I may break my ban on going to the cinema just for Hitchhiker's Guide to the Galaxy. I don't remember a black dude in the book, but then again, I haven't read it in ages. Who's he supposed to be, anyway? Dent? Ford? Marvin?

Curious factoid. I once played Prostetnic Vogon Jeltz in a play, back when no one had heard of the Guide outside of England, and it was simply a radio show. I'd originally auditioned for Marvin.

5.03.2005

Oh, Goody! A challenge!

The burger war intensifies...

5.02.2005

Followups

I recently linked to a story about toads exploding in Germany and promised to discuss further the following day, but never did. That is common. I frequently move on to other things, and then belatedly backtrack and cover up the gaps.

Toads are magickal creatures, as anyone experienced in the Black Arts will cheerfully volunteer. It is a fact that when they die, instead of rotting, they will dry up. Their powdered corpses can be used in an infinity of spells and potions, to excellent effect, too. Harming one, unless proper mystical precautions are taken, is not recommended.

So, something making toads explode is noteworthy to me, as well as to any other real practitioners out there. Toads' natural shields should suffice against casual attacks, or even random occult surges, and no adept worthy of the title would knowingly harm toads en masse.

An article posted after the original news story claims that crows may be behind the phenomenon. It seems the lovable critters may have learned where to peck in order to extract the toad's liver, long considered a delicacy by discerning crows. I'm not too sure. I think I'll have to set aside some time and do an astral jaunte to Hamburg and take a look for myself. Who knows, it could even be a trap laid out for me, knowing I would investigate something like this. As Sensei says, you beat action by greeting it, not by avoiding it.

On a different subject, I saw that the missing bride appeared, none the worse for wear, after disappearing a few days before her wedding was to have taken place. They're looking at filing charges against her, and making her pay for the search that took place for her. Her explanation is that she got cold feet and didn't know anyone was looking for her. I'm sure she can pay for the search and still have money left over, once she signs book and movie deals. Given today's (lack of) culture in America, she may even have a reality show built around her escapade.

What a shame. I was so looking forward to another long, drawn out story, ending with a corpse and yet another celebrity trial. Oh, well, maybe her boyfriend will still kill her, seeing as he now has a motive.

5.01.2005

On this day in history...

Just thought this was hilarious to the extreme...
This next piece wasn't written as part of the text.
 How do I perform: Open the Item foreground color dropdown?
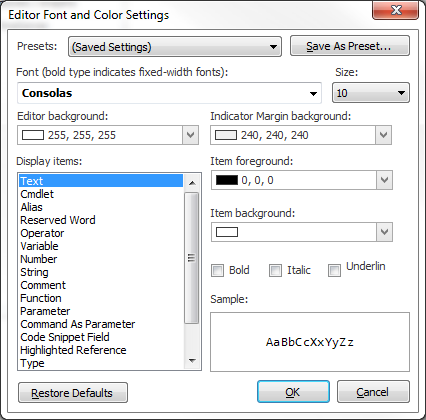(x=384, y=180)
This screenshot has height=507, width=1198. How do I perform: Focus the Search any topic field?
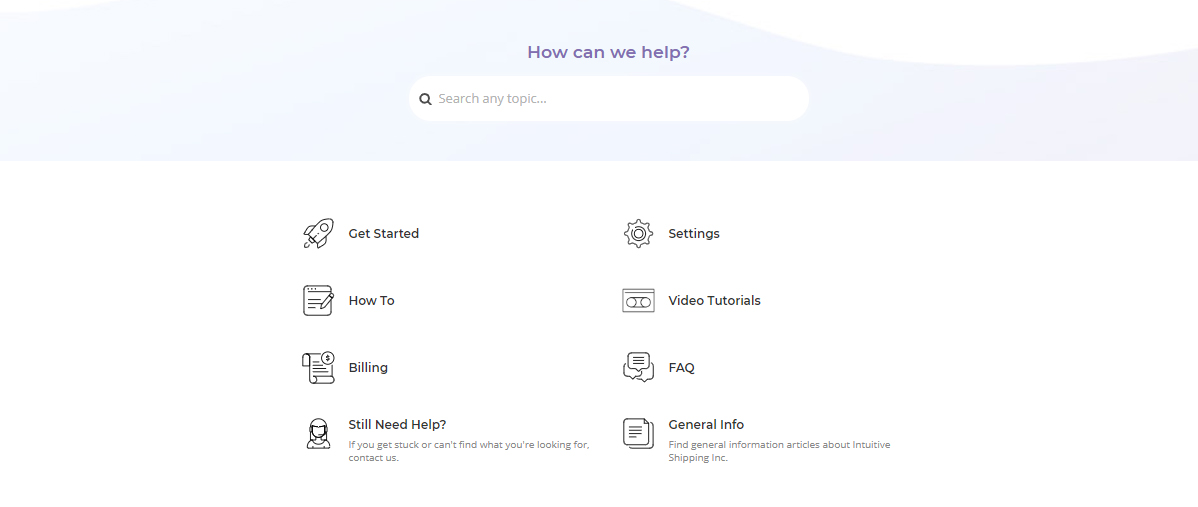[x=609, y=98]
1897: When Louisa Bicknese Luetgert disappeared from her Chicago home on May 1, her relatives, who knew of her troubled marriage, immediately suspected her husband. Detectives ultimately found her wedding ring at the bottom of one of the rendering vats in her husband’s sausage factory. Adolf Luetgert was convicted of murder and sentenced to life in prison. Although he probably burned his wife’s body, rumors spread that he had ground her into links, depressing the Chicago sausage market that year.